The court has ruled in favour of Canadian generic drugmaker Apotex and turned down Pfizer’s bid to stop the Toronto-headquartered firm from launching its own version of Lipitor (atorvastatin) prior to the expiry of the drug giant’s enantiomer, or calcium salt, patent in July 2010. An appeal will now be made and Pfizer added that the decision would have no immediate commercial impact because Lipitor is protected by other patents in Canada, which are also subject to pending legal challenges.

The ruling by the federal court has no impact on Lipitor patent litigation in other countries, Pfizer concluded. The company has been battling, mostly successfully, all over the world to defend its patents on Lipitor, sales of which declined 5% to $3.17 billion for the third quarter, as doctors switched patients to generic versions of Merck & Co’s similar drug Zocor (simvastatin).

Pfizer, NiCox glaucoma drug starts Phase II Japan study
Meantime, Pfizer’s French partner NiCox said that the New York-based group has begun a dose-ranging Phase II clinical study in Japan for the glaucoma treatment PF-03187207, the first drug to come out of a collaboration agreement originally signed by the firms in August 2004.

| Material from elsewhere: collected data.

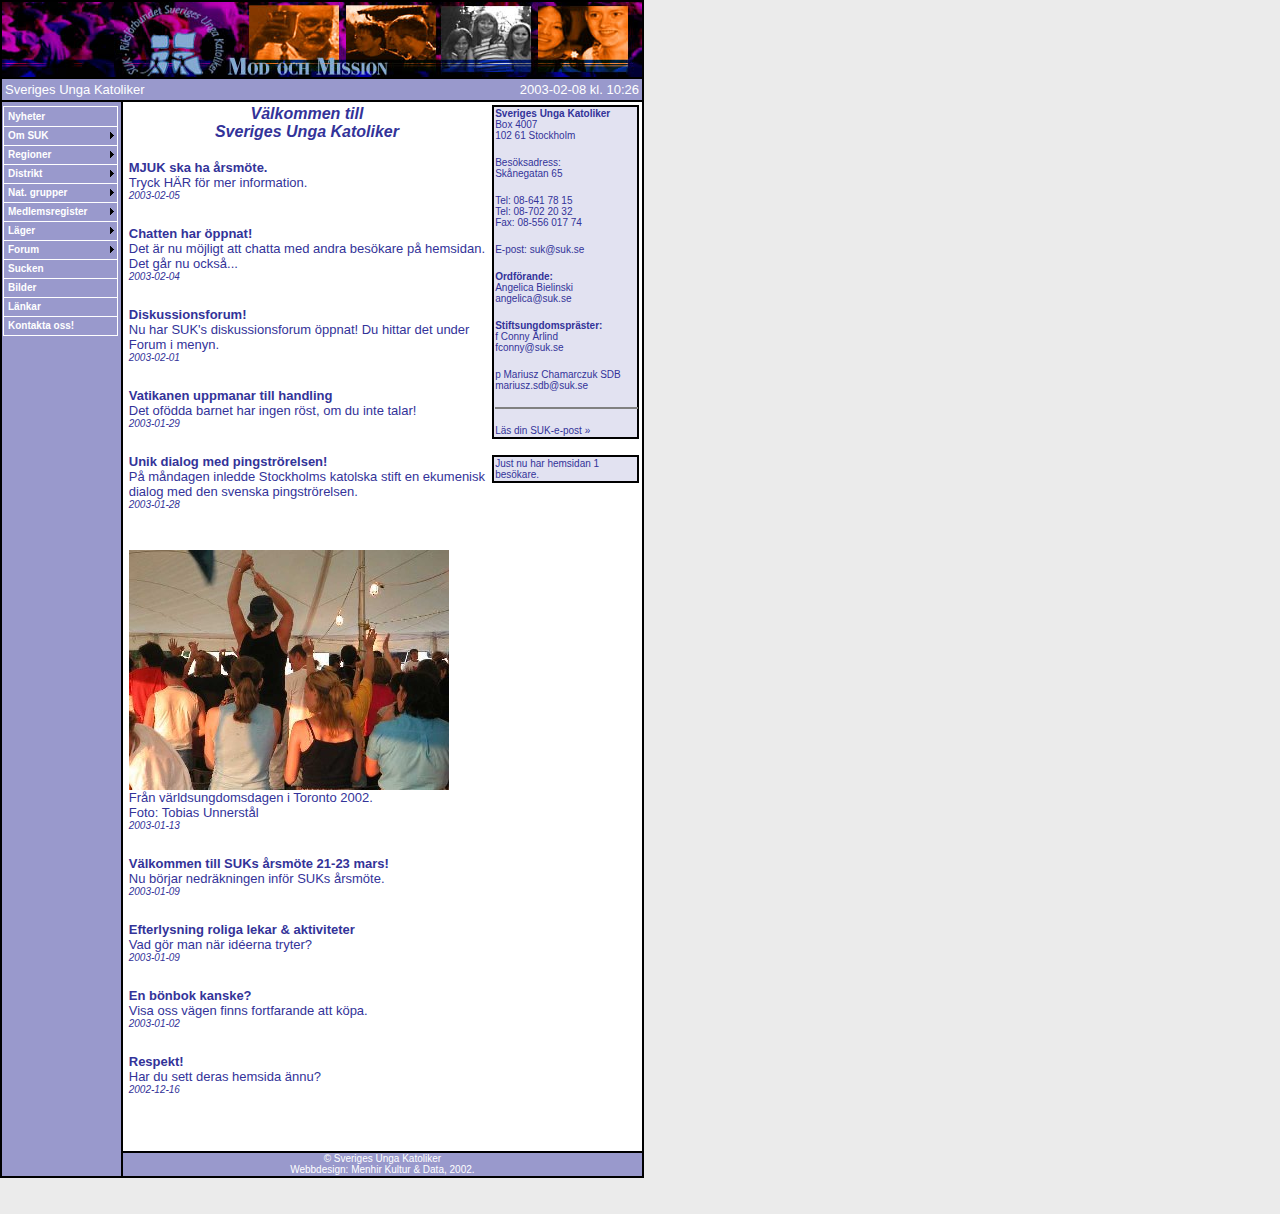Click the Läs din SUK-e-post link
1280x1214 pixels.
[542, 431]
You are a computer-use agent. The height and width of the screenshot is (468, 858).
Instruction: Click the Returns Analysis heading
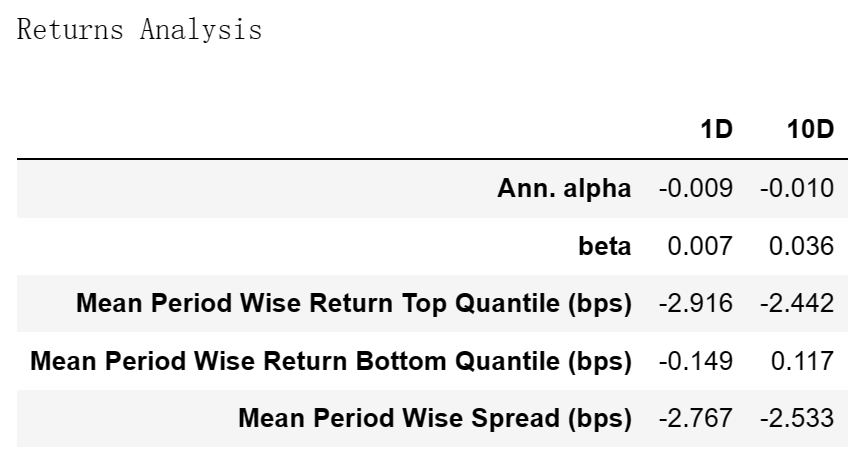coord(140,30)
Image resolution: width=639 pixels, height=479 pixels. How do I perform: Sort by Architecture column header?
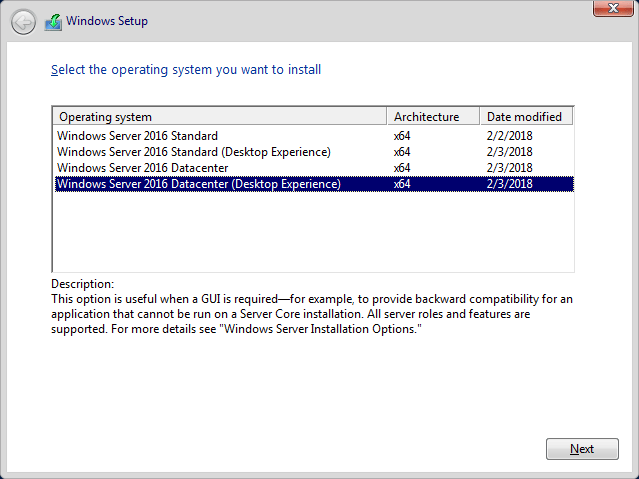(433, 117)
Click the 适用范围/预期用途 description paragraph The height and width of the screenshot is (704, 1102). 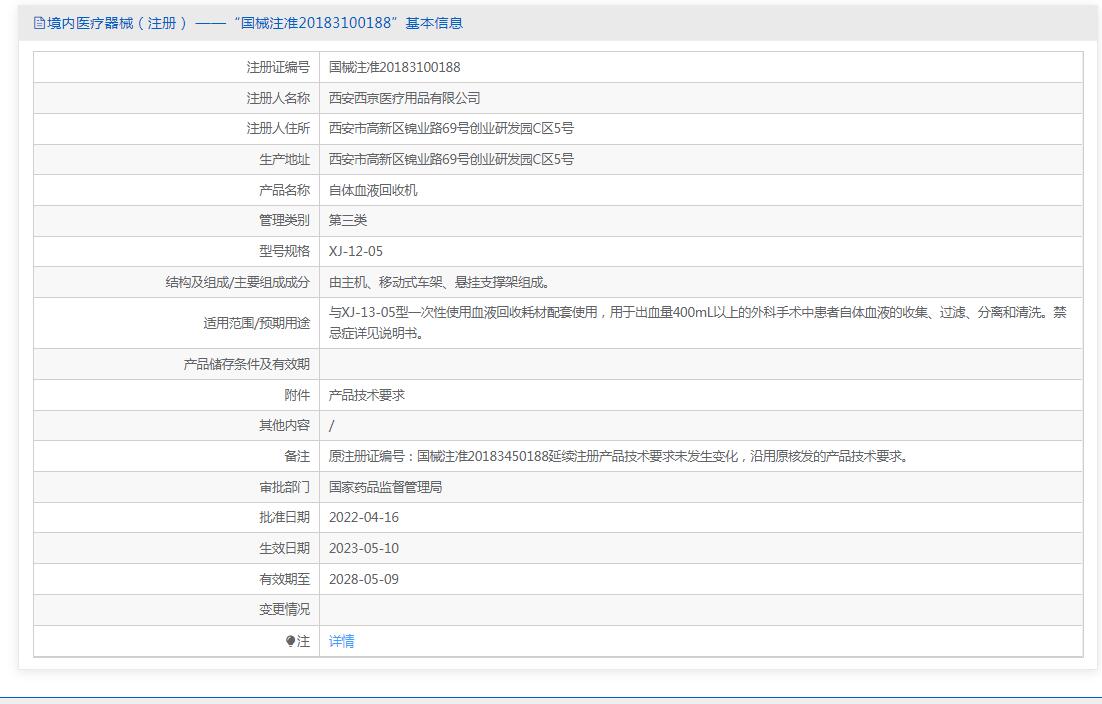pos(697,322)
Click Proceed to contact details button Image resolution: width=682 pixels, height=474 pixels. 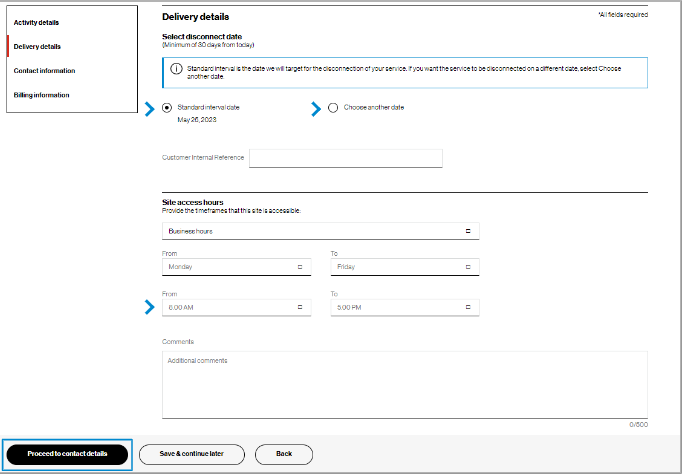[67, 454]
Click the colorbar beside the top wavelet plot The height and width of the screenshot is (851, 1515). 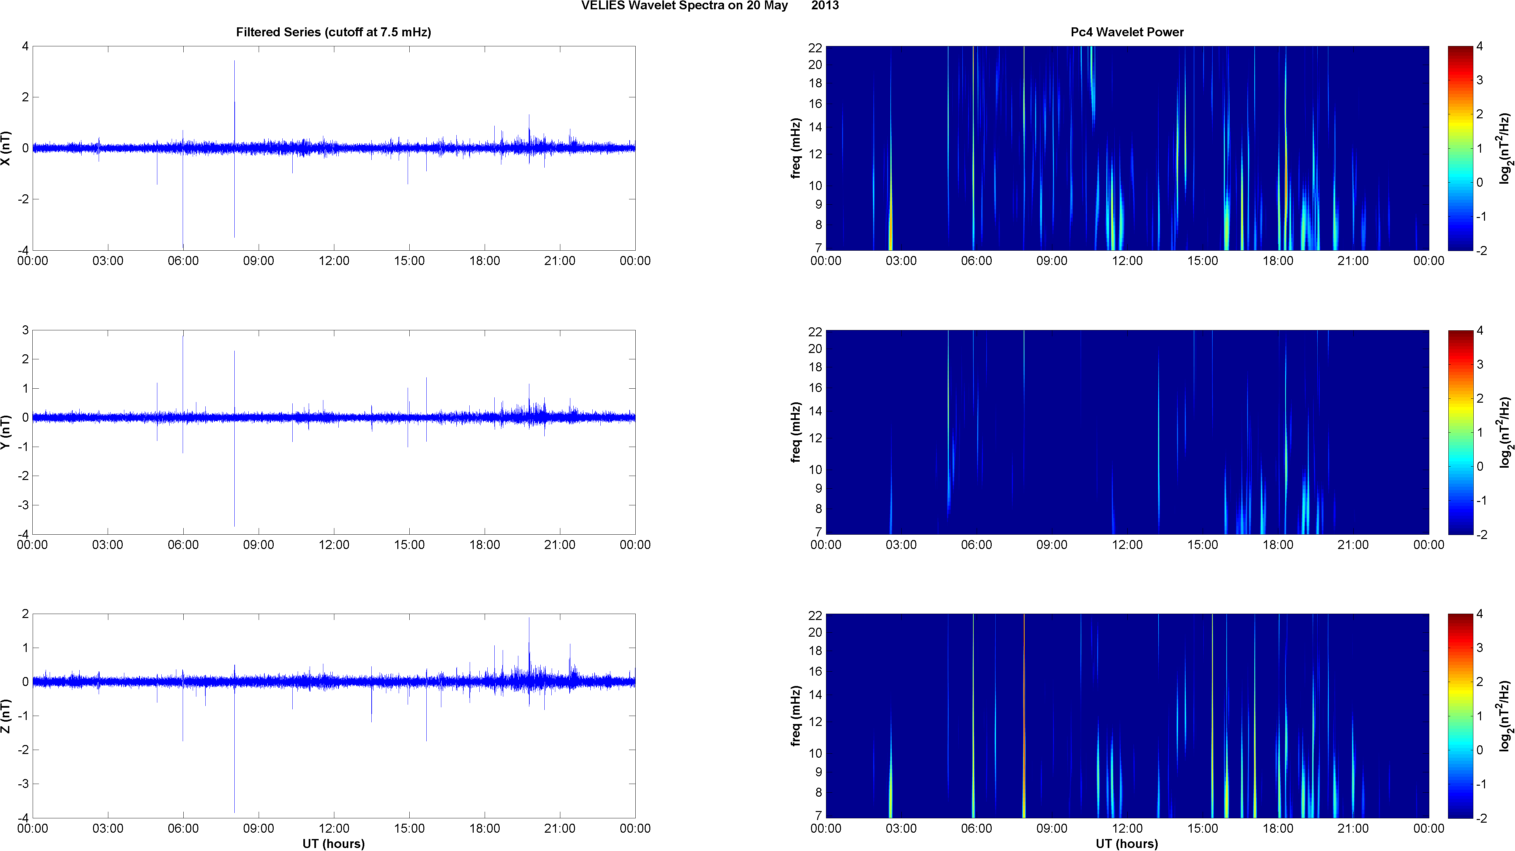1459,148
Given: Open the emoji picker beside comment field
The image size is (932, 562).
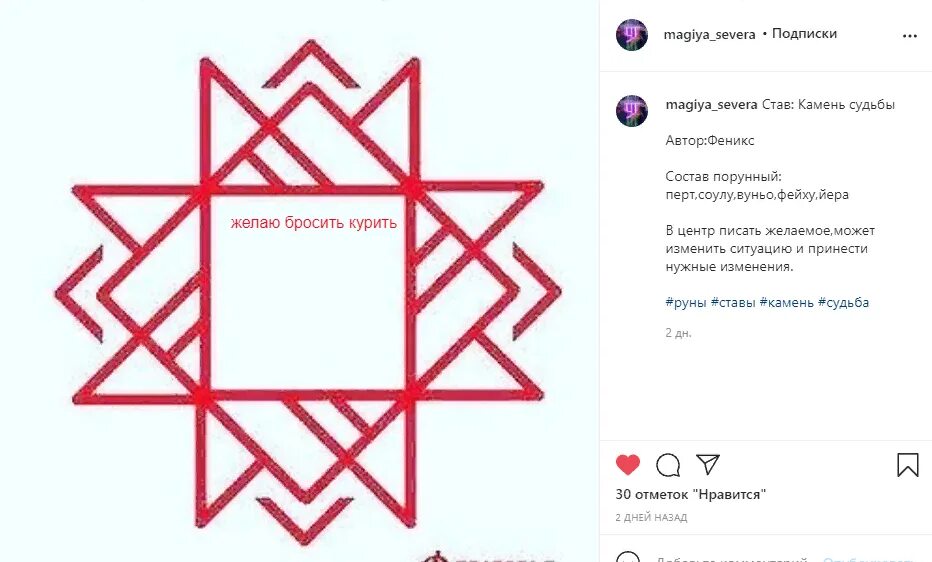Looking at the screenshot, I should [628, 557].
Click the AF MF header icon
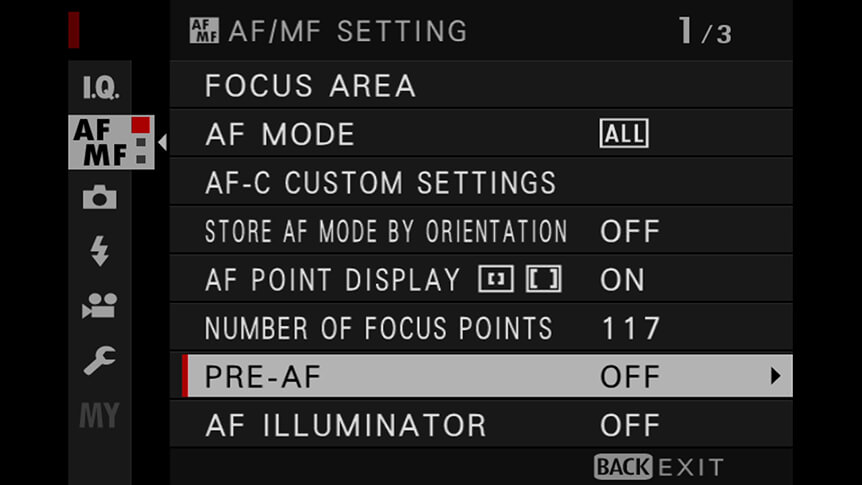862x485 pixels. click(204, 30)
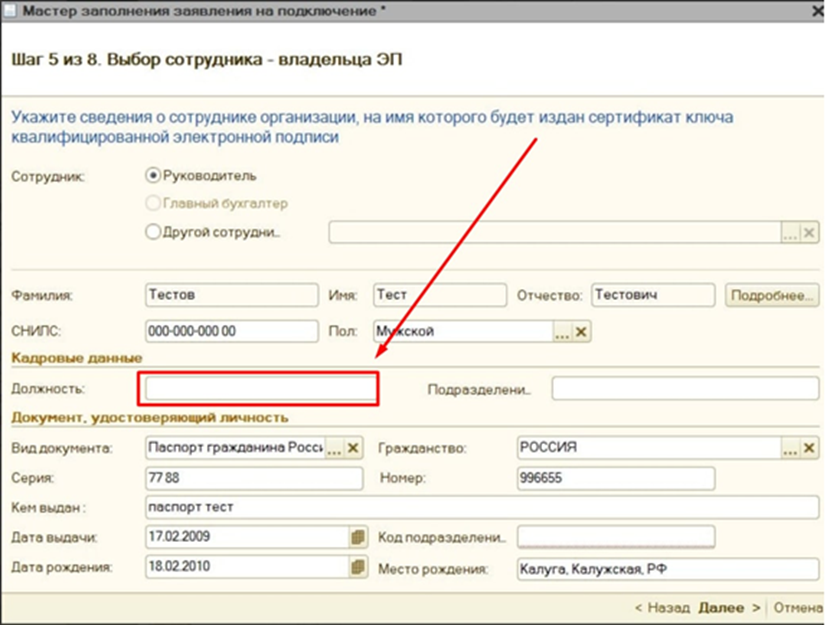
Task: Clear the Вид документа field with X
Action: tap(353, 448)
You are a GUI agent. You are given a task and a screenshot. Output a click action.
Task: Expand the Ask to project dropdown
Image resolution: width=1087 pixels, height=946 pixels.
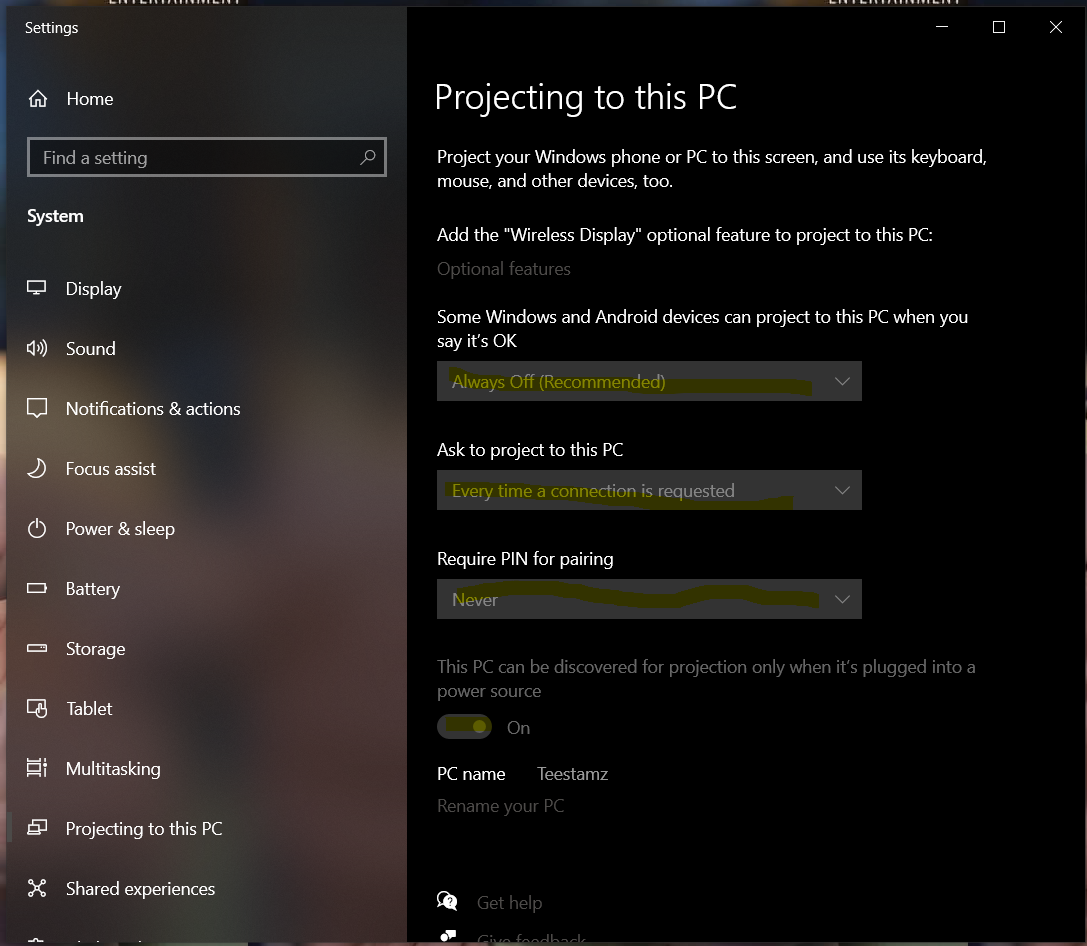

The trial, which follows a Phase II proof-of-concept study started in the USA last March, will involve approximately 120 Japanese patients in a 28-day trial that will compare PF-03187207 to Pfizer’s market leader Xalatan (latanoprost). Maarten Beekman, vice president of clinical development at NicOx, said the initiation of this separate Japanese study for PF-03187207 “highlights Pfizer’s determination to rapidly advance this clinical programme towards coordinated regulatory filing in the world’s major pharmaceutical markets”.